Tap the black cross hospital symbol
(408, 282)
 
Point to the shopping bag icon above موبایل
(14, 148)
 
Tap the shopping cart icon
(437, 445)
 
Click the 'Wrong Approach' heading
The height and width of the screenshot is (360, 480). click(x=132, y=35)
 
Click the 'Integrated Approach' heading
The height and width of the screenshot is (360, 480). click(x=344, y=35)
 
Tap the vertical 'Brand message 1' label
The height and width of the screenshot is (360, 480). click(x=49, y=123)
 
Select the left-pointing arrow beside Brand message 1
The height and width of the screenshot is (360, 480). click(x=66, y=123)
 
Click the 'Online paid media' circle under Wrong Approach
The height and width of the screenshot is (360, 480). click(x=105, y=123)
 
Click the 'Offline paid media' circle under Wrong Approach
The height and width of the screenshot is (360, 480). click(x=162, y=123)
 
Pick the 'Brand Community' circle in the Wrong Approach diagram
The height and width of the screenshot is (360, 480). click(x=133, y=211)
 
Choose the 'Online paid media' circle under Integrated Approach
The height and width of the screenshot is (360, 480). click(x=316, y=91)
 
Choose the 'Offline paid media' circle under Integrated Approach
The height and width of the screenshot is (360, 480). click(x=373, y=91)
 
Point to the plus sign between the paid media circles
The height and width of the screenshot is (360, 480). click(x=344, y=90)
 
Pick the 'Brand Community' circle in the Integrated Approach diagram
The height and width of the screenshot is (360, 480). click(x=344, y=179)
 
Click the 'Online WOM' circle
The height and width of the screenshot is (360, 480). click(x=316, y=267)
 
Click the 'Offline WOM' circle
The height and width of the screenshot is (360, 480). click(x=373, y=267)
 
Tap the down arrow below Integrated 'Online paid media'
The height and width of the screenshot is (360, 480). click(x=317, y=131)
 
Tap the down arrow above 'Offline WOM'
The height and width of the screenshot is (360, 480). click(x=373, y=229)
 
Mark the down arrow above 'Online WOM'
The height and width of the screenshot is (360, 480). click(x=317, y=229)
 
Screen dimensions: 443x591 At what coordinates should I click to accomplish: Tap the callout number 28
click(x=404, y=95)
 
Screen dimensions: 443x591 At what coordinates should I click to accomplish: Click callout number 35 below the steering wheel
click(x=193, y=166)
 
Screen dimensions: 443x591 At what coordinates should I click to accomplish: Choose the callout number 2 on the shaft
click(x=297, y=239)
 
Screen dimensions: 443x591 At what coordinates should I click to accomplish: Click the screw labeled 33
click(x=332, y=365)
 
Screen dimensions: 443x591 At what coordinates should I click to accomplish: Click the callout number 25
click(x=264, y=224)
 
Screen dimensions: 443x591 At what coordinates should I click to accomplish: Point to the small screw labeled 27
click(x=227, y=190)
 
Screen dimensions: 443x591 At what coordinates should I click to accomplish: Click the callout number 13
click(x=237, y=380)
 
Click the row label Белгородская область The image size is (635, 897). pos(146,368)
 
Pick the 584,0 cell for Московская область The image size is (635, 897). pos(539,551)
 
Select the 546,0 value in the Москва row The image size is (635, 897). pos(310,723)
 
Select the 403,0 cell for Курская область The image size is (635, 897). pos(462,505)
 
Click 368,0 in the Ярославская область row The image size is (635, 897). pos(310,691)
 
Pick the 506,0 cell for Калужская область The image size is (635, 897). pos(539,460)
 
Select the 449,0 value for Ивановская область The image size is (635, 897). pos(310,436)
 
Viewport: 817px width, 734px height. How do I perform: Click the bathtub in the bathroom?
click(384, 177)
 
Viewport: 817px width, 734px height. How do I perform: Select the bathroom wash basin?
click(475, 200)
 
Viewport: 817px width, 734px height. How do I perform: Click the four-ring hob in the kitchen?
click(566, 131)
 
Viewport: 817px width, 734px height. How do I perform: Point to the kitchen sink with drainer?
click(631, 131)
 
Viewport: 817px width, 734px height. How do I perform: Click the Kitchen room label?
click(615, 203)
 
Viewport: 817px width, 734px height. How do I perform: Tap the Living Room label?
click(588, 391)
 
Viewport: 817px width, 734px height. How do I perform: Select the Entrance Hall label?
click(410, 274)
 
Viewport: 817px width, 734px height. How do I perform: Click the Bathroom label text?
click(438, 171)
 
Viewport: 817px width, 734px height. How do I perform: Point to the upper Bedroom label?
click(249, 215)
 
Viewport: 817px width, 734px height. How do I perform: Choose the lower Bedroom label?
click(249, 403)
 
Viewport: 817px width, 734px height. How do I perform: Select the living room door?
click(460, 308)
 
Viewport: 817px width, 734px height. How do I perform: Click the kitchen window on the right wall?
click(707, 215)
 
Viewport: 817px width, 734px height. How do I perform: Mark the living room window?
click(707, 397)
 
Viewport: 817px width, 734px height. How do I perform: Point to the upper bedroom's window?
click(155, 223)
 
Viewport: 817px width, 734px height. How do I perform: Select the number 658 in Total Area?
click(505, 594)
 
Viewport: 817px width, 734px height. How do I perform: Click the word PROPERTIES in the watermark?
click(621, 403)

+++++

(Work required) Copy all of the rows above word for word, without changing anything.

(The completed task)
Tap the black cross hospital symbol
(408, 282)
 
Point to the shopping bag icon above موبایل
(14, 148)
 
Tap the shopping cart icon
(437, 445)
 
Click the 'Wrong Approach' heading
The height and width of the screenshot is (360, 480). click(x=132, y=35)
 
Click the 'Integrated Approach' heading
The height and width of the screenshot is (360, 480). click(x=344, y=35)
 
Tap the vertical 'Brand message 1' label
The height and width of the screenshot is (360, 480). click(x=49, y=123)
 
Select the left-pointing arrow beside Brand message 1
The height and width of the screenshot is (360, 480). click(x=66, y=123)
 
Click the 'Online paid media' circle under Wrong Approach
The height and width of the screenshot is (360, 480). click(x=105, y=123)
 
Click the 'Offline paid media' circle under Wrong Approach
The height and width of the screenshot is (360, 480). click(x=162, y=123)
 
Pick the 'Brand Community' circle in the Wrong Approach diagram
The height and width of the screenshot is (360, 480). click(x=133, y=211)
 
Choose the 'Online paid media' circle under Integrated Approach
The height and width of the screenshot is (360, 480). click(x=316, y=91)
 
Choose the 'Offline paid media' circle under Integrated Approach
The height and width of the screenshot is (360, 480). click(x=373, y=91)
 
Point to the plus sign between the paid media circles
The height and width of the screenshot is (360, 480). click(x=344, y=90)
 
Pick the 'Brand Community' circle in the Integrated Approach diagram
The height and width of the screenshot is (360, 480). click(x=344, y=179)
 
Click the 'Online WOM' circle
The height and width of the screenshot is (360, 480). click(x=316, y=267)
 
Click the 'Offline WOM' circle
The height and width of the screenshot is (360, 480). click(x=373, y=267)
 
Tap the down arrow below Integrated 'Online paid media'
The height and width of the screenshot is (360, 480). click(x=317, y=131)
 
Tap the down arrow above 'Offline WOM'
The height and width of the screenshot is (360, 480). click(x=373, y=229)
 
Mark the down arrow above 'Online WOM'
The height and width of the screenshot is (360, 480). click(x=317, y=229)
 
Screen dimensions: 443x591 At what coordinates should I click to accomplish: Tap the callout number 28
click(x=404, y=95)
 
Screen dimensions: 443x591 At what coordinates should I click to accomplish: Click callout number 35 below the steering wheel
click(x=193, y=166)
 
Screen dimensions: 443x591 At what coordinates should I click to accomplish: Choose the callout number 2 on the shaft
click(x=297, y=239)
 
Screen dimensions: 443x591 At what coordinates should I click to accomplish: Click the screw labeled 33
click(x=332, y=365)
 
Screen dimensions: 443x591 At what coordinates should I click to accomplish: Click the callout number 25
click(x=264, y=224)
 
Screen dimensions: 443x591 At what coordinates should I click to accomplish: Point to the small screw labeled 27
click(x=227, y=190)
 
Screen dimensions: 443x591 At what coordinates should I click to accomplish: Click the callout number 13
click(x=237, y=380)
 
Click the row label Белгородская область The image size is (635, 897). pos(146,368)
 
Pick the 584,0 cell for Московская область The image size is (635, 897). pos(539,551)
 
Select the 546,0 value in the Москва row The image size is (635, 897). pos(310,723)
 
Select the 403,0 cell for Курская область The image size is (635, 897). pos(462,505)
 
Click 368,0 in the Ярославская область row The image size is (635, 897). pos(310,691)
 
Pick the 506,0 cell for Калужская область The image size is (635, 897). pos(539,460)
 
Select the 449,0 value for Ивановская область The image size is (635, 897). pos(310,436)
 
Viewport: 817px width, 734px height. How do I perform: Click the bathtub in the bathroom?
click(384, 177)
 
Viewport: 817px width, 734px height. How do I perform: Select the bathroom wash basin?
click(475, 200)
 
Viewport: 817px width, 734px height. How do I perform: Click the four-ring hob in the kitchen?
click(566, 131)
 
Viewport: 817px width, 734px height. How do I perform: Point to the kitchen sink with drainer?
click(631, 131)
 
Viewport: 817px width, 734px height. How do I perform: Click the Kitchen room label?
click(615, 203)
 
Viewport: 817px width, 734px height. How do I perform: Tap the Living Room label?
click(588, 391)
 
Viewport: 817px width, 734px height. How do I perform: Select the Entrance Hall label?
click(410, 274)
 
Viewport: 817px width, 734px height. How do I perform: Click the Bathroom label text?
click(438, 171)
 
Viewport: 817px width, 734px height. How do I perform: Point to the upper Bedroom label?
click(249, 215)
 
Viewport: 817px width, 734px height. How do I perform: Choose the lower Bedroom label?
click(249, 403)
 
Viewport: 817px width, 734px height. How do I perform: Select the living room door?
click(460, 308)
 
Viewport: 817px width, 734px height. How do I perform: Click the kitchen window on the right wall?
click(707, 215)
 
Viewport: 817px width, 734px height. How do I perform: Mark the living room window?
click(707, 397)
 
Viewport: 817px width, 734px height. How do I perform: Point to the upper bedroom's window?
click(155, 223)
 
Viewport: 817px width, 734px height. How do I perform: Select the number 658 in Total Area?
click(505, 594)
 
Viewport: 817px width, 734px height. How do I perform: Click the word PROPERTIES in the watermark?
click(621, 403)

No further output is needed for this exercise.